Computed tomography scan of the chest. There is free air around the trachea, which extends into the subcutaneous tissues of the anterior chest wall. The esophagus is also dilated.

Pneumomediastinum has been associated with a variety of underlying lung diseases including asthma, bronchiectasis, chronic obstructive pulmonary disease, and ILD5. As well as such diseases, numerous precipitating factors exist, such as vomiting, coughing, asthma exacerbation, and exercise. Among patients with CTD, dermatomyositis (DM) or amyopathic DM is most frequently complicated by pneumomediastinum6. However, it is rare in patients with SSc, with only 3 such cases reported in the English-language literature1,2,3. All 3 patients had ILD as an underlying disease. As precipitating factors, 1 patient developed pneumomediastinum after undergoing lung function tests, but the others had no obvious cause.
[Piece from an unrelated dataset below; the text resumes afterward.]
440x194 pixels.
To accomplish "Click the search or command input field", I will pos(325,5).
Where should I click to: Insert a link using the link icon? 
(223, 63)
Our patient had ILD as an underlying disease, but she had no precipitating factors.

PCI is associated with a wide variety of medical conditions. In patients with SSc, intestinal hypomotility leads to bacterial overgrowth and bowel distension, which could elevate the intraluminal pressure and force gas into the walls of the intestine4. On the other hand, pulmonary disease is one of the causes of PCI. Severe coughing can trigger alveolar rupture, which could result in introduction of air along vascular channels in the mediastinum, tracking downward to the retroperitoneum and then to the mesentery of the bowel. This could explain the simultaneous occurrence of PCI and pneumomediastinum, but some authors question the theory7. Although our patient had ILD, she had neither precipitating factors nor chest symptoms such as pain or discomfort. Thus, descending air that originated from the lungs is less likely in our case.
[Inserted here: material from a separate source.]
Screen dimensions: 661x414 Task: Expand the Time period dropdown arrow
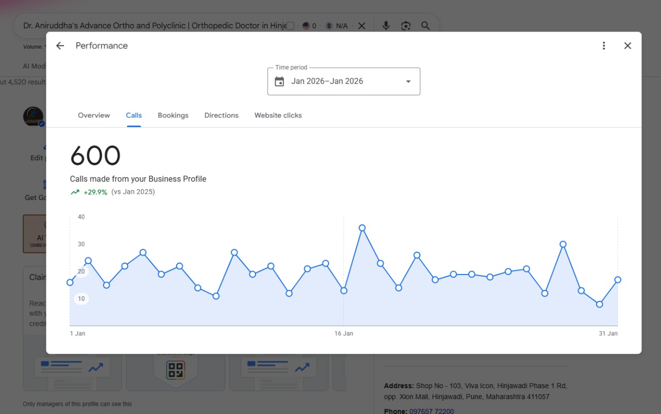click(408, 82)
Pneumomediastinum is a rare complication of GI endoscopy, and it usually indicates perforation leading into the peritoneal cavity or the retroperitoneal space that results from trauma to the GI mucosa8. Air enters the bowel wall by the mucosal wound and ascends through the retroperitoneum, tracking upward to reach the mediastinum. This can occur without any overt evidence of perforation8. This ascending route from the intestine is more reasonable in our patient, since her chief complaint was abdominal distension, and abdominal radiographs showed marked small bowel dilation (similar to that after endoscopic insufflation).
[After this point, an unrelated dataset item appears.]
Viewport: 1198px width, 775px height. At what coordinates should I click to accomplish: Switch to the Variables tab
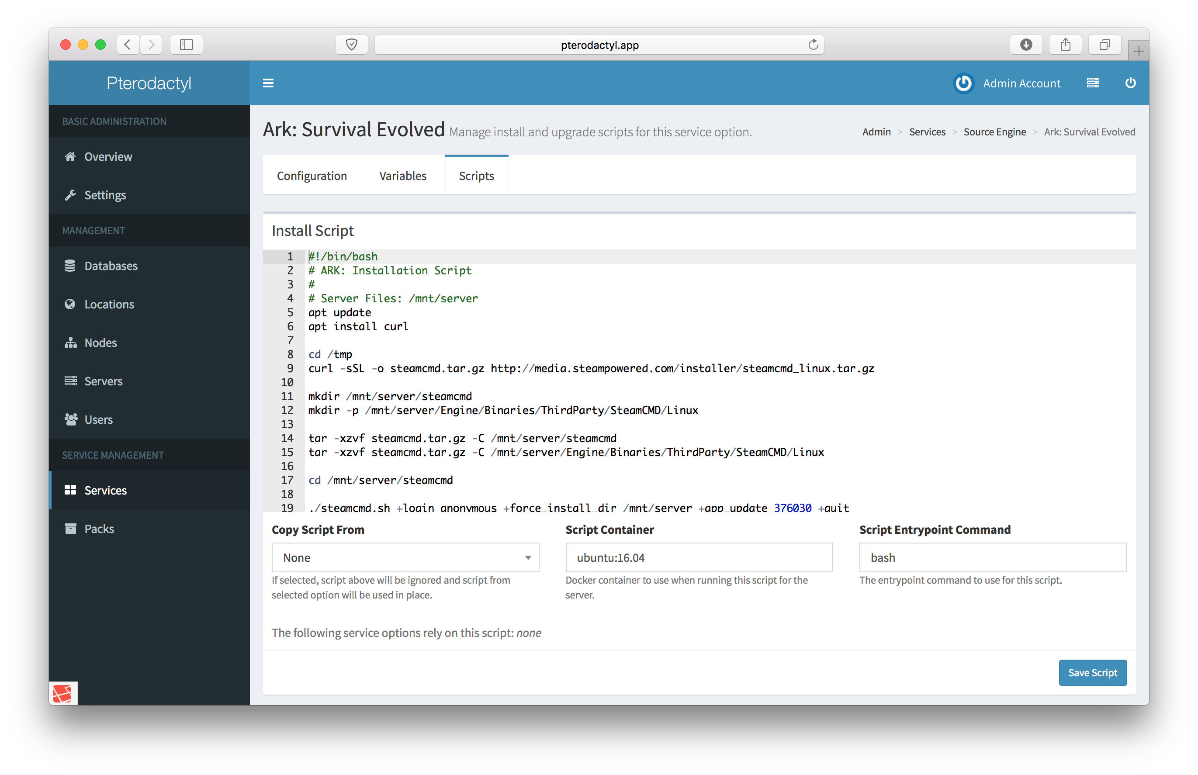[403, 176]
Both PCI and pneumomediastinum are rare in patients with SSc. It is highly unlikely that 2 rare conditions would occur simultaneously. Rather, it appears that retroperitoneal and peritoneal free air derived from PCI escaped upward along the para-aortic tissues and through the esophageal hiatus into the mediastinum, finally leading to pneumomediastinum and the subcutaneous emphysema in our patient. Unlike the previous cases in patients with SSc, this is not “spontaneous” pneumomediastinum. A similar case was reported in a patient with DM with simultaneous pneumomediastinum and PCI9. Corticosteroid therapy and/or rapid weight loss might be associated with loosening and weakening of the mediastinal connective tissues in such patients.